On s'attend non plus à des difficultés budgétaires, mais à des problèmes d'accès au foncier, ce qui soulève d'ailleurs, au-delà du PLF, la question de l'adaptation des normes et renvoie à la conciliation entre les exigences environnementales et la capacité à construire. Cela conduit aussi à réfléchir à l'équilibre entre les compétences que le Parlement accorde à l'État, donc au préfet, et celles qui sont confiées aux collectivités territoriales, dans le cadre de la décentralisation – on peut prendre l'exemple de l'élaboration et de l'exécution du permis de construire sur la base du document d'urbanisme voté par le conseil municipal.

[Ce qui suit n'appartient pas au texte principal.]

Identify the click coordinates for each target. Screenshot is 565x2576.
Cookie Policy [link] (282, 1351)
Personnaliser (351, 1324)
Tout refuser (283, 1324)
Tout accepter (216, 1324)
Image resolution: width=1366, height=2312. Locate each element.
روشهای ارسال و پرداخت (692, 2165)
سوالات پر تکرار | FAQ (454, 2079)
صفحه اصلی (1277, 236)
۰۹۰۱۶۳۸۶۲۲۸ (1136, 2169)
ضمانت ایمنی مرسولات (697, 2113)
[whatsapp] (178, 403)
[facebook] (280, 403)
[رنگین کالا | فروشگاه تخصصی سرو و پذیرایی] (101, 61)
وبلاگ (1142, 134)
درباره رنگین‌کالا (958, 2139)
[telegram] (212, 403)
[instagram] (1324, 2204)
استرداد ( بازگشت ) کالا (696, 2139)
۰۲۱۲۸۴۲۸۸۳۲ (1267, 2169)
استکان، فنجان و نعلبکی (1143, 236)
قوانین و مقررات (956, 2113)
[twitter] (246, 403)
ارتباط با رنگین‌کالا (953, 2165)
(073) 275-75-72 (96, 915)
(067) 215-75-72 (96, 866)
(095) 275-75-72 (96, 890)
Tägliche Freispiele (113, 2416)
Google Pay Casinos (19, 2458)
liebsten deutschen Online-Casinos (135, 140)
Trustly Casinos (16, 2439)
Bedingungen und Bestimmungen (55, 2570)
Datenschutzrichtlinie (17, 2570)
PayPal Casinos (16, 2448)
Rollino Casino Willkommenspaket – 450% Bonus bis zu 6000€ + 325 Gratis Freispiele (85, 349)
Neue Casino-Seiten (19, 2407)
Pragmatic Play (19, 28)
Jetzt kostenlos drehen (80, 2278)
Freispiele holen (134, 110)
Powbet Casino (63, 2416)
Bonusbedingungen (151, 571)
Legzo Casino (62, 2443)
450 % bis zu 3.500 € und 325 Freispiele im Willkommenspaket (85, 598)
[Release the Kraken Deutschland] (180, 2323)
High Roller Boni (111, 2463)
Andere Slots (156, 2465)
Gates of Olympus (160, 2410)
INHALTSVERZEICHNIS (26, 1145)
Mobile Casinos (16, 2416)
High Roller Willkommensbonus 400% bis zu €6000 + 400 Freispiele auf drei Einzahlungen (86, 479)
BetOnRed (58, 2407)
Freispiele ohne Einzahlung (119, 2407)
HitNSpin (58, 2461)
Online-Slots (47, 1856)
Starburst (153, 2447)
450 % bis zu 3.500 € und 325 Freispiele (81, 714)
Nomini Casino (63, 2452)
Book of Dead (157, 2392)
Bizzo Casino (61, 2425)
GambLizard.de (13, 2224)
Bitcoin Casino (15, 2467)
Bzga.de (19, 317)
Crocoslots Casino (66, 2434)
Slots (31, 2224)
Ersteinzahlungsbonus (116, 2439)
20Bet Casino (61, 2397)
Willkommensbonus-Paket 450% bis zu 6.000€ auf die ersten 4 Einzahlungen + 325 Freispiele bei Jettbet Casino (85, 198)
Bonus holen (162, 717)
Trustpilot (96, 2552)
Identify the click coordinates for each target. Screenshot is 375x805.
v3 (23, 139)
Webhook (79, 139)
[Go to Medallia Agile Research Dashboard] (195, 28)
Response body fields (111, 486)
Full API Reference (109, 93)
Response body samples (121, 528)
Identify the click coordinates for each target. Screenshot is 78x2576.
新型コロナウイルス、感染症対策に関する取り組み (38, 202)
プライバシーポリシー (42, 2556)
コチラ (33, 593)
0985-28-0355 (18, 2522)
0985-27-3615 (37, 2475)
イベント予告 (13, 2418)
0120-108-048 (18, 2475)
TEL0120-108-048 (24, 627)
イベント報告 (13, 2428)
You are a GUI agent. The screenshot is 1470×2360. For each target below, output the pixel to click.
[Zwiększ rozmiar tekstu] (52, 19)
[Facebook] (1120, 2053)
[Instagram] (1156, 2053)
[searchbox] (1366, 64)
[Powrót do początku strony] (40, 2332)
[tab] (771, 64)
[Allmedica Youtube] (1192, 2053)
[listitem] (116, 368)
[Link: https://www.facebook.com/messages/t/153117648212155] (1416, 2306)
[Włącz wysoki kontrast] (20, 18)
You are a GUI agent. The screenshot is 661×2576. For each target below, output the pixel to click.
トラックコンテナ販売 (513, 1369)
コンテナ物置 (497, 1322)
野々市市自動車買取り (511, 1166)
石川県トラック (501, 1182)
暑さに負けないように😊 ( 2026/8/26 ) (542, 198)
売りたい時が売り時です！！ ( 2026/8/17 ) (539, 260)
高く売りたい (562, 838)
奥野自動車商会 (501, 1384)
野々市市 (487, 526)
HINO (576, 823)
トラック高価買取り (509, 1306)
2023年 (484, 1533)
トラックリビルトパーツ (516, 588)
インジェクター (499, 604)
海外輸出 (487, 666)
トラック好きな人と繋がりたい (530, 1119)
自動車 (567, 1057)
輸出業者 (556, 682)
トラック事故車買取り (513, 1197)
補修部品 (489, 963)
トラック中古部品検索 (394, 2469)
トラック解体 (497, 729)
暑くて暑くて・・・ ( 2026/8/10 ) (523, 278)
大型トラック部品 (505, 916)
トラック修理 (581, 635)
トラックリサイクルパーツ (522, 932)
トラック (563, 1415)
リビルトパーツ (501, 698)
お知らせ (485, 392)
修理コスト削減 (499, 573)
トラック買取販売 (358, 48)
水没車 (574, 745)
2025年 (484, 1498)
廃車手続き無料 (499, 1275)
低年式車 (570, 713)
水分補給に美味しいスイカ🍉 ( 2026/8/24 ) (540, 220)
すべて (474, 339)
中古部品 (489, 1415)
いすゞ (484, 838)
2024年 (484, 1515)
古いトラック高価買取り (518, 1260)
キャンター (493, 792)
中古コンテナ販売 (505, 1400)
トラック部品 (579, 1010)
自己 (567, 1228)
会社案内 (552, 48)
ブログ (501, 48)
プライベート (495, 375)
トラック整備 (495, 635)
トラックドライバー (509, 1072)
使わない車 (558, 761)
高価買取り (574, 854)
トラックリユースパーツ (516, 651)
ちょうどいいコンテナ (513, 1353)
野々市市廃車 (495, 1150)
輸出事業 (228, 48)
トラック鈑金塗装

Cela nous renvoie également aux débats animés qui ont eu lieu autour des commissions départementales de la préservation des espaces naturels, agricoles et forestiers (CDPENAF). Il faut satisfaire le désir de protection tout en répondant au besoin de liberté : on revient peut-être à une forme de « libérer, protéger ».

Le nombre de constructions et de réhabilitations est passé de 8 300 en 2020 à 11 500 en 2021. Dans les années qui viennent, nous devons concentrer nos efforts sur la relance. Si l'on regarde les chiffres commune par commune, on voit que les actions ne sont pas toujours très bien réparties – il en est ainsi, par exemple, à La Réunion, monsieur le rapporteur pour avis. J'aurai l'occasion d'y revenir lors de mon déplacement sur l'île.

J'évoquerai au cours de nos débats d'autres aspects de la LBU, comme l'accession à la propriété et les dispositifs spécifiques à Mayotte et à la Guyane.